2010 Jordanian general election
| 9 November 2010 |

150 to the House of Representatives
- Turnout: 53%

= 2010 Jordanian general election =

Early general elections were held in Jordan on 9 November 2010 following the dissolution of the previous parliament by King Abdullah II in November 2009; the elections having not been due until November 2011. A majority of the seats were won by pro-government or tribal candidates who were seen as likely to support the government's agenda. Seventeen candidates were from opposition parties, excluding the Islamic Action Front. Seventy-eight MPs were first time parliamentarians. Voter turnout was 53%.

==Background==
In 2009, King Abdullah II dissolved parliament on the grounds that it failed to "address the people's needs" only halfway through a four-year mandate, and also for "inept handling of legislation and failing to address poverty and unemployment."

In 1991, the National Accord was signed, 2 years after political parties were legalised and an election was called. In return for agreeing to work under the government instead of against it, political freedoms and legalisation of the parties were allowed. However, there had been allegations of repeated violations of the pact and attempts to undermine the election. An electoral law created in 1993 effectively gave the rural areas a larger representation at the expense of the urban areas and had in effect created sub-identities and split the country into Palestinian areas, most of whom tended to side with the Islamic Action Front or leftist and pan-Arab nationalists, and Bedouin areas.

==Campaign==
There were 763 candidates in the election, with 75% of incumbent MPs running again.

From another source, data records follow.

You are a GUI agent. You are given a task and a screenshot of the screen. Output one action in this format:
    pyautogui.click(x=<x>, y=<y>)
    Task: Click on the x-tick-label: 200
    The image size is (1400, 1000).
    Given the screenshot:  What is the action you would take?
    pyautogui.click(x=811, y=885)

The main opposition, the Muslim Brotherhood-affiliated Islamic Action Front, announced on 30 July 2010 it would boycott the polls due to unfair election laws which gave undue weight to the rural, sparsely populated areas, and other issues. The "one-man-one-vote" law was seen as "engineered to deprive the Islamic Action Front of votes." Seven IAF candidates defied the boycott and ran as independents, with the IAF expelling five of them. As a result of the boycotts, including the main opposition group, the poll was viewed with skepticism. As a result of the calls for a boycott and allegations of fraud, a low voter turnout was expected, particularly amongst the Palestinian population.

==Opinion polls==
The result was expected to be a predictable win for pro-government candidates and tribesmen with strong ties to the monarchy.

==Conduct==
For the first time the government allowed international observers into the country, with 250 in attendance. The National Democratic Institute reported that there had been a "clear improvement" compared with the 2007 elections.

On election day, there were 53 instances of violence across the country, with fighting between tribes loyal to different candidates led to at least one death and more injures.

==Analysis==
An Al Jazeera analysis said that while the election may have succeeded in "manufacturing consent", the costs may be much higher in that it fomented an "atmosphere of mutual suspicion that undermines national unity and social cohesion at a time when Jordan needs to confront tremors of regional instability."